Indeed, life makes for rattling one’s sabre. To be ‘fully human,’ as Morrie puts it, is the key. As Goethe put it: “You can tell the metal of a person by what gets their goat.” The differential between character, and personality, though, might be reviewed. As Dylan sings it, one is, “toiling in the danger, and in the morals of despair.” Character, then, becomes a matter of ethical choices, along with experience. Personality, like Elizabethan humours, appears more innate, more predicated on Zodiac signs, more congenital, and can even be more mercurial than character. Character is a rock upon which one’s house of conduct is erected; personality is the collection of accoutrements along the way, the which are largely determined by nature, and affected a little by nurture. Character, time and again, gives rise to actions based on consciousness, consideration, compassion, courage, and clear-headedness. It is the heart (to keep things simple) that governs emotions, fickle emotions, that are reactionary to the endemic sensibility of being sanguine, phlegmatic, choleric, or melancholic in the first place. But with character, there is a marriage between heart and head that defines response, purpose, intent, and action. And so, integrity grows by one’s age, as does one’s ethical stances too. But personality, that colourful manque that clothes one to the grave, can wear different cloaks to hide its unfulfilled representations through the ages.
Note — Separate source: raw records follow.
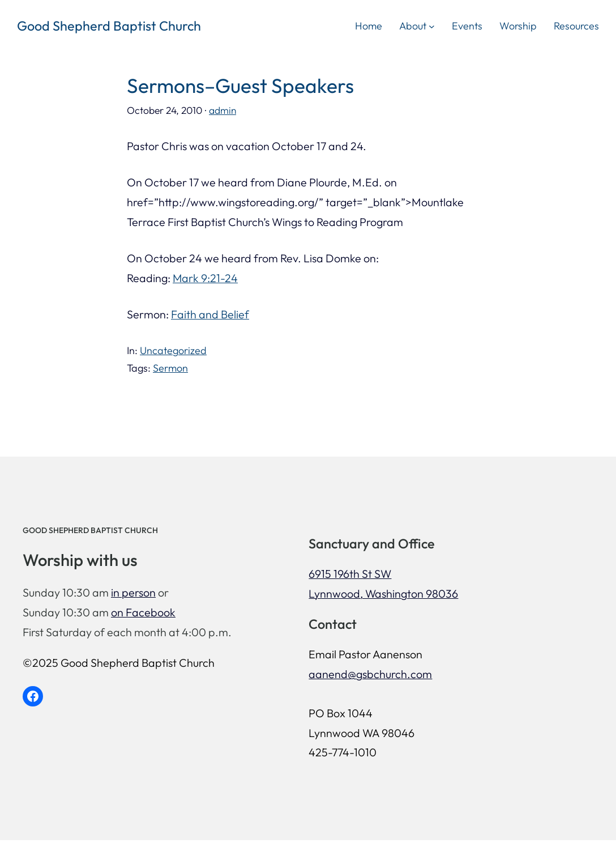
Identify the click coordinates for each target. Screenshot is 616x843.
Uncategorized (173, 350)
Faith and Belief (210, 314)
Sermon (170, 368)
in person (133, 594)
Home (369, 25)
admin (223, 110)
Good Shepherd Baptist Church (109, 25)
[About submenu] (431, 25)
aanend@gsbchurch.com (381, 675)
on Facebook (143, 613)
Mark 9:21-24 (206, 278)
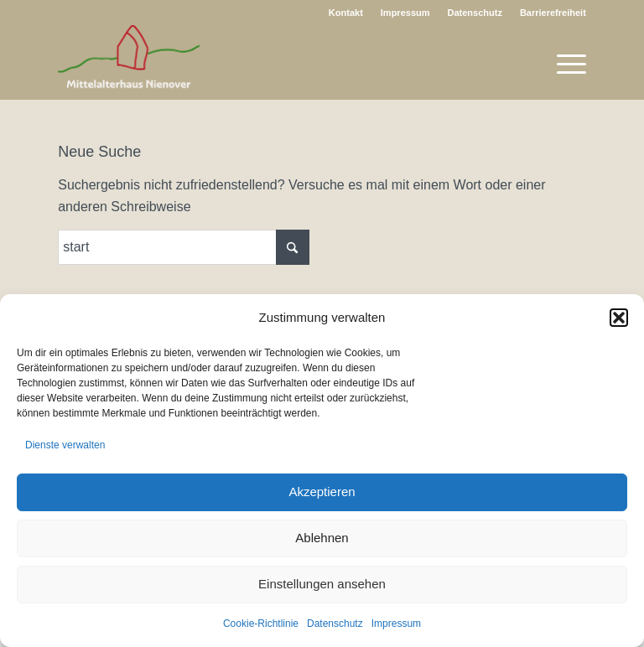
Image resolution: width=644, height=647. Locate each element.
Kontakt (345, 13)
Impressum (396, 624)
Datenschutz (335, 624)
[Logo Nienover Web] (128, 62)
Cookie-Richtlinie (261, 624)
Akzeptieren (321, 491)
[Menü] (563, 62)
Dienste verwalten (65, 445)
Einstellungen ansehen (322, 583)
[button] (619, 318)
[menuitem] (346, 13)
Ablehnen (321, 537)
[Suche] (184, 247)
At death, though, one can indeed become rendered unconcealed, utterly revealed.
Encountering ethical challenges along the way is a test of living. Does one effectively change the choices of responses in our passage, or do we repeat our age-old habituations? Are we really, truly, conscious, as much as is possible of the best choice for all parties involved. Intentionality becomes paramount. And awareness that others may not be able, or mature enough, or innately integrative enough, or wanting enough to adjust and to handle the truth becomes a great matter of sensitivity to the delicacy of each situation. Skill and care are part of character. Deception and deceit can be part of character too. And personality can conceal all, either way. A charming person can have great character, or might also be self-serving. Good character, essentially, comes wrapped in ethics. Personality is wrapped in presentation. And one adjudges each in one’s turn.
So then to come across the detritus of another’s lifetime, and to pick up this or that, with the fingerprints of the dead still very much on it, and to discard, dismiss, or disown the thing out of disassociation seems so sad in the face of another’s lifetime of collecting, of treasuring, of storing. But we all do it. We do it in Antique Shops, and in the wake of love. Sentimentality and pragmatism vie for possessions. The existentialism of our makeup determines that which we in our turn take to the grave. Yet let us learn integrity, ethics, and actions beyond the mere impulses of our personality. At our own death, untimely as it may be, we’d rather not find ourselves by others become embarrassingly unearthed.